Funmi Olonisakin
Appearance
Funmi Olonisakin (born 8 February 1965) is a British Nigerian scholar, who is a Professor of leadership, peace and conflict at King's College London, and an Extra-Ordinary Professor at the University of Pretoria.
Quotes
[edit]- I have worked for many years in the field of international security, a field populated largely by male experts and often dominated by male-led military and security establishments. [citation needed]
- I head a policy research unit at Kings College London on conflict, security and development, direct a peace and security Fellowship programme for African women and teach. [citation needed]
- I call myself a feminist because I promote and defend the rights of women to realise their fullest potential, free from the oppression of patriarchy in all its forms. [citation needed]
- I also contribute to efforts to create spaces for the development of that potential. The work is by no means easy. [citation needed]
- I have aimed to make my own contributions through creating a fellowship programme that offers opportunities for young African women to competently and confidently articulate feminist ideas for change in order to champion change in the male dominated spaces that shape their lives. [citation needed]
- The programme exposes African women to current thinking and national, regional and international institutions involved in tackling conflict, peace and security in Africa. [citation needed]
- We need to promote participation of self-identified feminists in strategic political, social and economic institutions. Simultaneously, we need to strengthen our collective knowledge building and the effective dissemination of that knowledge. [citation needed]
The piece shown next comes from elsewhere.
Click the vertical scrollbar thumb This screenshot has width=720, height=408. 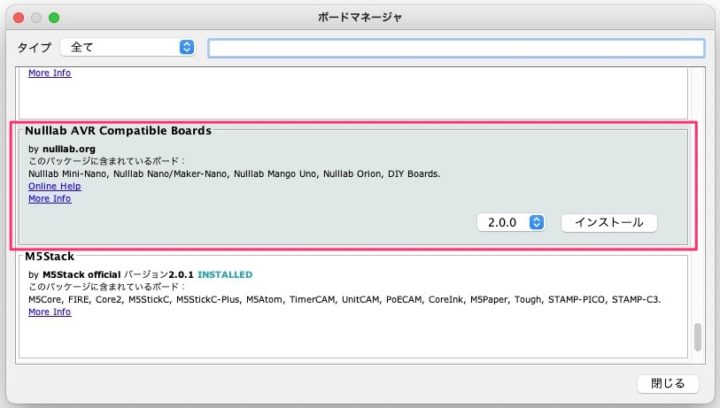[x=698, y=337]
- As a scholar, mentor and activist I am constantly inspired by seeing the incredible talent that exists in the next generation of African feminist leaders and witnessing unfolding opportunities for them to unleash that talent and potential.
- Covid has affected and impacted everything and some of the impacts will be permanent. It will play out on the issues and questions that are affecting people’s lives and living in the most immediate way.
- Advances in science and technology are critical drivers of war and peace in the future, and determinants of where power lies, who has agency, and how that agency is exercised are underpinned by this. [citation needed]
- African Leadership Centre (ALC) in Nairobi is working towards building this understanding by focusing its 10-year research agenda on one central question: How will perspectives of peace and the state change among those who will govern the world in 2050. [citation needed]
- Building institutions and norms for future peace requires considering the ground realities of people and places who are often marginalised in global decision-making. [citation needed]
- The aim is to observe the complex and dynamic nature of how peace, development, and conflict are interpreted, reimagined, and reinterpreted by different people across age, gender, and social status.